» **Material for this task**:
-- Opening Marker --

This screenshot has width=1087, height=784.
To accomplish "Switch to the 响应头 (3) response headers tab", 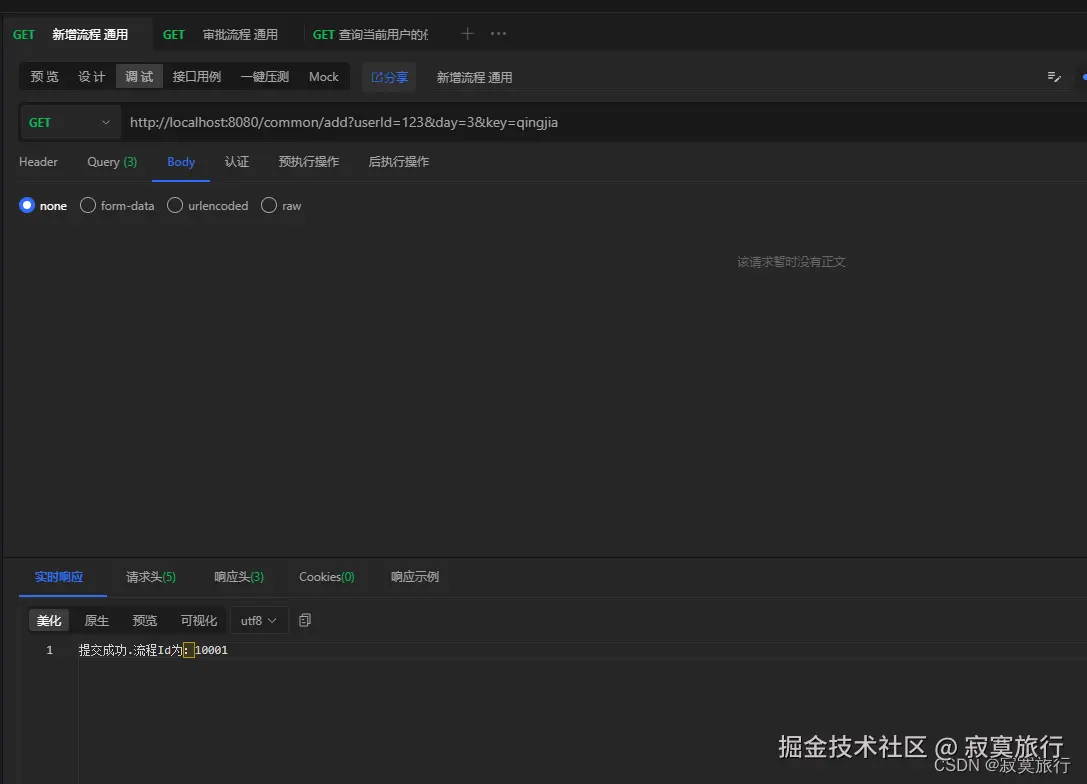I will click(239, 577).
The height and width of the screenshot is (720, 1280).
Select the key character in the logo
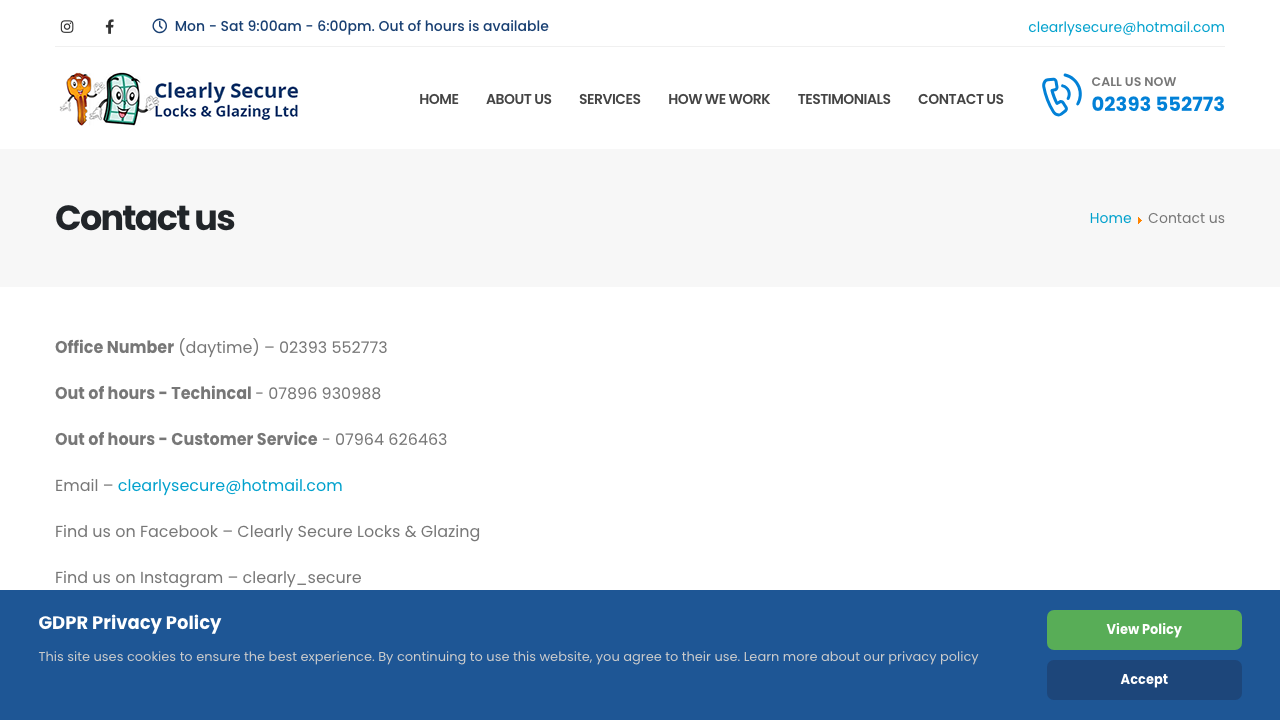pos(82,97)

-- Closing Marker --

Count every line above that holds the word "height", and state the number and nothing more.

2